Well, i'm running lean, pulled the plugs and they are a little too white for my liking. Wasnt that way before the mod/seafoam. Not going to say that exhaust mod is to blame, seafoam may have dislodged something, however all carbs are running lean (all plugs are whitish) so not overly comfy with calling seafoam the culprit either. Checked the mechanics of the choke, appears to be working, however #2 carb "pop" is far less audiable than the others, still would not account for all carbs running lean. I am running a K&N, so maybe the combo has leaned me out enough to create a "too lean" condition when the choke is used as it stumbles and dies.

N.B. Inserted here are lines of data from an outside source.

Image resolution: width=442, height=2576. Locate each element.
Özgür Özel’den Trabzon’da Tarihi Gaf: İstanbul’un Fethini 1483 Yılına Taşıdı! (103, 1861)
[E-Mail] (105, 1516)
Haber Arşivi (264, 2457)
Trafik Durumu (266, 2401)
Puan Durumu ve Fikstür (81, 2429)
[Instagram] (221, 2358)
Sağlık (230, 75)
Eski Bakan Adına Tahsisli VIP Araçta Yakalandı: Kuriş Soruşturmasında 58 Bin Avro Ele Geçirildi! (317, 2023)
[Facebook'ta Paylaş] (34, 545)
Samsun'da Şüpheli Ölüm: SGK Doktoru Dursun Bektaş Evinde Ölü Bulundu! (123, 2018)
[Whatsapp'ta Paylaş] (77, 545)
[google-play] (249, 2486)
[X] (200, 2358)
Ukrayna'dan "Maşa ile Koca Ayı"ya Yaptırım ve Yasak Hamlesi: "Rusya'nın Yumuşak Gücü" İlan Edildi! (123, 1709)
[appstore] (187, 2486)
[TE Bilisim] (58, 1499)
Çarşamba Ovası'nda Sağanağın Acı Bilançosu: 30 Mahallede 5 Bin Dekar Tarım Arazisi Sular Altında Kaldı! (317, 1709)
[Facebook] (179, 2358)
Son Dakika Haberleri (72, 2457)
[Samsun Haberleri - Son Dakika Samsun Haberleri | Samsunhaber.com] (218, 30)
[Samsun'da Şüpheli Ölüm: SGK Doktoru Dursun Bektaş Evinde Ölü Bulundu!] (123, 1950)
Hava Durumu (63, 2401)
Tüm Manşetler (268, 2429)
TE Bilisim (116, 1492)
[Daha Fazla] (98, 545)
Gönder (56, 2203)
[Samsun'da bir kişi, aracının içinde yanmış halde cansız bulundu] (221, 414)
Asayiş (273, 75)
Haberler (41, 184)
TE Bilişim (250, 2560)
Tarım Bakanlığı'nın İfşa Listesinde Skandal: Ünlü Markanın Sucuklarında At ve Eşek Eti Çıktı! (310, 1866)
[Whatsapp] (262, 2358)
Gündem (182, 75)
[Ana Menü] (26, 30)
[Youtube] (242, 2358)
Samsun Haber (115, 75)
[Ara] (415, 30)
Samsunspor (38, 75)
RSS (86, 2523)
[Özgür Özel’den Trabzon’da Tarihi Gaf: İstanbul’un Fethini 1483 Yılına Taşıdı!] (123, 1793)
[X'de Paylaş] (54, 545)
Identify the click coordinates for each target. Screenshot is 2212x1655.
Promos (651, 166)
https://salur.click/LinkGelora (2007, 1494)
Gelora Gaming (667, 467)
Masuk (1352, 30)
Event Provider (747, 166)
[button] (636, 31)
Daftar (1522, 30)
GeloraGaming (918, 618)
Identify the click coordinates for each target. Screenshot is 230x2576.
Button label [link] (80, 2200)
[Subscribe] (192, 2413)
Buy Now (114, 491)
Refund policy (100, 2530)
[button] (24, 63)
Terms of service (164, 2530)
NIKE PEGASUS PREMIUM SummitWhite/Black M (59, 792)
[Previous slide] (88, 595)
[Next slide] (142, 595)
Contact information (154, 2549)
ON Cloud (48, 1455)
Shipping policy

Looked for other air leak possibilities, none obvious...
 
from what i understand, your initial thought isn't "wrong"--it just doesn't apply to the max whereas it does apply to other bikes.


Here you go

thanks for the info!!! i was VERY curious:biglaugh: i dont mind being wrong...lol
imma pretty good wrencher...but i shure as hell dont consider myself an expert.:rofl_200:

as for the issue at hand.....id check the pilot AF screws and see where those are set...and adj if needed. then id do a carb sync.

i have seen on bikes b4 when the pilot circuits were totally plugged....the owner would bump up the idle screw to get it to idle ....then the bike would feed off the main jets to compensate.
 
So...it is true that I am running lean...but not on all cylinders...only the front 2, the rears are rich as everyone figured (and rightfully so as my a/f screws were 3 turns out and my needles had 2 washer shims)...however, I've discoverd small holes in the front carb diaphrams...would those cause the lean condition...I'm guessing yes...but would appreciate your thoughts,

Frank
 
I've discoverd small holes in the front carb diaphrams...would those cause the lean condition...I'm guessing yes...but would appreciate your thoughts,

Frank

Shouldn't make a difference at idle since the slides are not moving but, anything above idle, when the slides are opening, it could make a difference if the holes are large enough to prevent a proper vacuum and is making the slides open slower than they should. If the slides open slow, this means the needle is not coming out of the main jet and blocking fuel flow. You could check this by removing the top of the airbox and looking in while hitting the throttle.